I słusznie - nie upieraj się. Swoją drogą niezłych typów znasz. Koledzy,
czy podejrzani?
Shrek
-
163. Data: 2018-08-13 17:57:00
Temat: Re: Wynajem mieszkania, coś zjada mi prąd
Od: Akarm <a...@w...pl>
W dniu 2018-08-13 o 17:20, Shrek pisze:
> Naprawdę - kolory żył przewodów są w normach przywołanych przez
> rozporządzenie ministra, na prodstawie prawa budowlanego. Więc robiac to
> inaczej popełniasz czyn zabroniony. Serio, serio;)
>
Wiele lat temu, kiedy pracowałem jako elektromonter budowlany w PIE-BW
(firma państwowa), kładłem przewody otrzymywane z magazynu. Bardzo
często żyły w takich samych przewodach z dwóch różnych krążków miały
różne kolory. I musieliśmy z kolegami uzgadniać, jakie kolory z jakimi
łączyć, jeśli nie znajdzie się odpowiedniego koloru.

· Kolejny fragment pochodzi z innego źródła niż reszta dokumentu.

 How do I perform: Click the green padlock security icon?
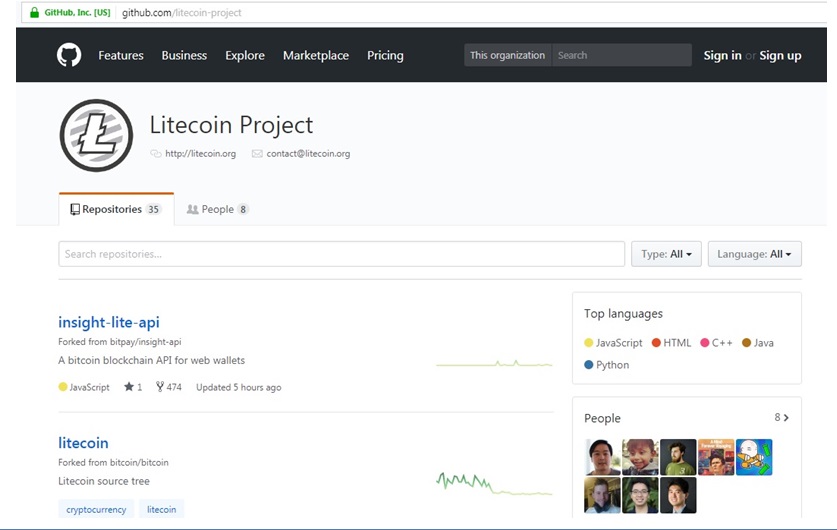(34, 12)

Nie usiłuj mnie przekonać, że przestępstwem jest indywidualny dobór
kolorów żył w przewodach kładzionych przeze mnie w moim mieszkaniu.
--
Akarm
http://bykom-stop.cba.pl/
Nie trawię chamstwa, nieuctwa, bydła wszelakiego
-
164. Data: 2018-08-13 18:07:02
Temat: Re: Wynajem mieszkania, coś zjada mi prąd
Od: Shrek <...@w...pl>
W dniu 13.08.2018 o 17:57, Akarm pisze:
> Wiele lat temu, kiedy pracowałem jako elektromonter budowlany w PIE-BW
> (firma państwowa), kładłem przewody otrzymywane z magazynu. Bardzo
> często żyły w takich samych przewodach z dwóch różnych krążków miały
> różne kolory. I musieliśmy z kolegami uzgadniać, jakie kolory z jakimi
> łączyć, jeśli nie znajdzie się odpowiedniego koloru.

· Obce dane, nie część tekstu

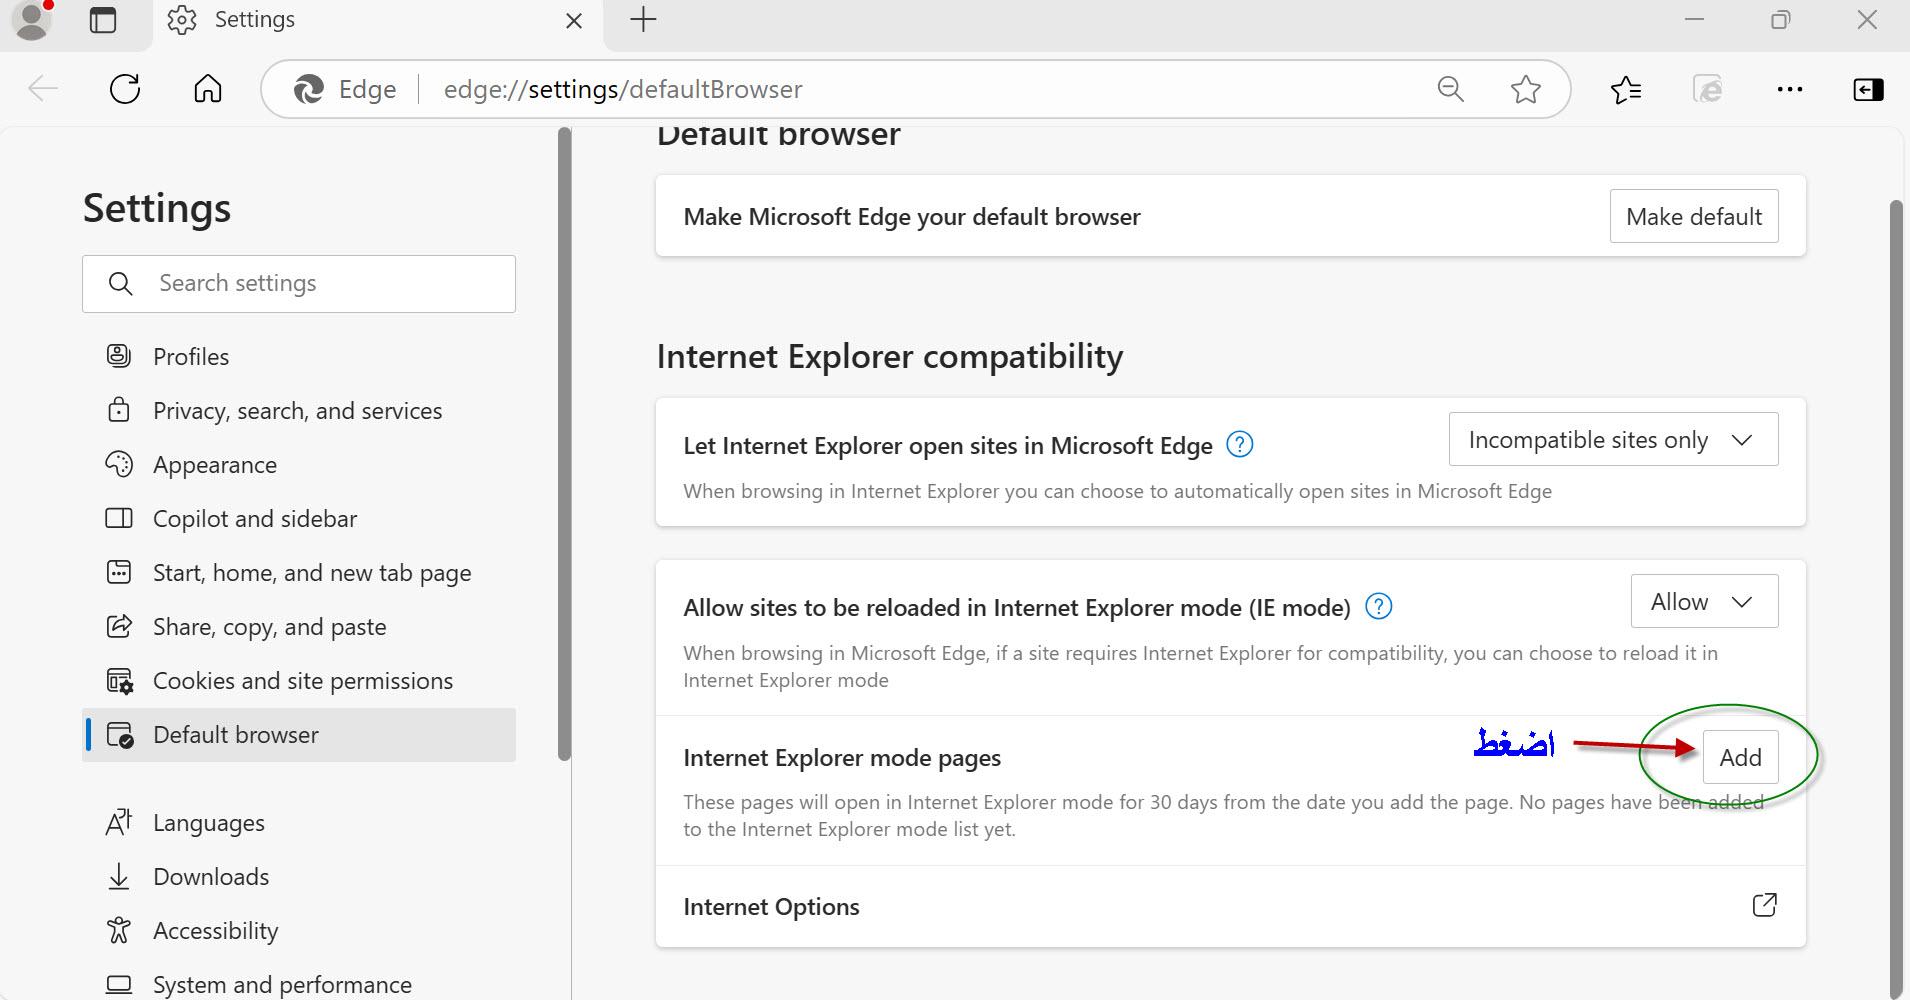Select Appearance in settings sidebar

click(214, 465)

> Nie usiłuj mnie przekonać, że przestępstwem jest indywidualny dobór
> kolorów żył w przewodach kładzionych przeze mnie w moim mieszkaniu.
Nie mówię, że przestępstwem, bo niekoniecznie. Natomiast jest to
określone normą, powołaną w rozporządzeniu na podstawie ustawy prawo
budowlane. W zależności od tego co odwiniesz tym "nieregulaminowym"
połaczeniem to skończy się na burdelu w instalacji, wywalonym
bezpieczniku, kręcącym się w drugą stronę silniku albo napięciu na
obudowach urządzeń. Każda z tych sytuacji jest czynem zakazanym,
konsekwencje się różnią. Akurat Robert pojechał z grubej rury.
I to że ktoś coś zrobił nie oznacza, że to zgodne z prawem. Na przykład
w tunelu na wisłostradzie wszyscy jżdzą 80+ a zgodnie z prawem wolno
tylko 50;)
Shrek
-
165. Data: 2018-08-13 21:01:18
Temat: Re: Wynajem mieszkania, coś zjada mi prąd
Od: q...@t...no1 (Queequeg)
Queequeg <q...@t...no1> wrote:
> Rozmawiałem z właścicielką, zgłosiła to do Innogy. W poniedziałek
> wieczorem ma ktoś przyjść. Podobno jak najbardziej ich interesuje to, co
> jest za licznikiem, jeśli to faktycznie jest kradzież. Jeśli nie jest, to
> 105zł w plecy za nieuzasadnione wezwanie.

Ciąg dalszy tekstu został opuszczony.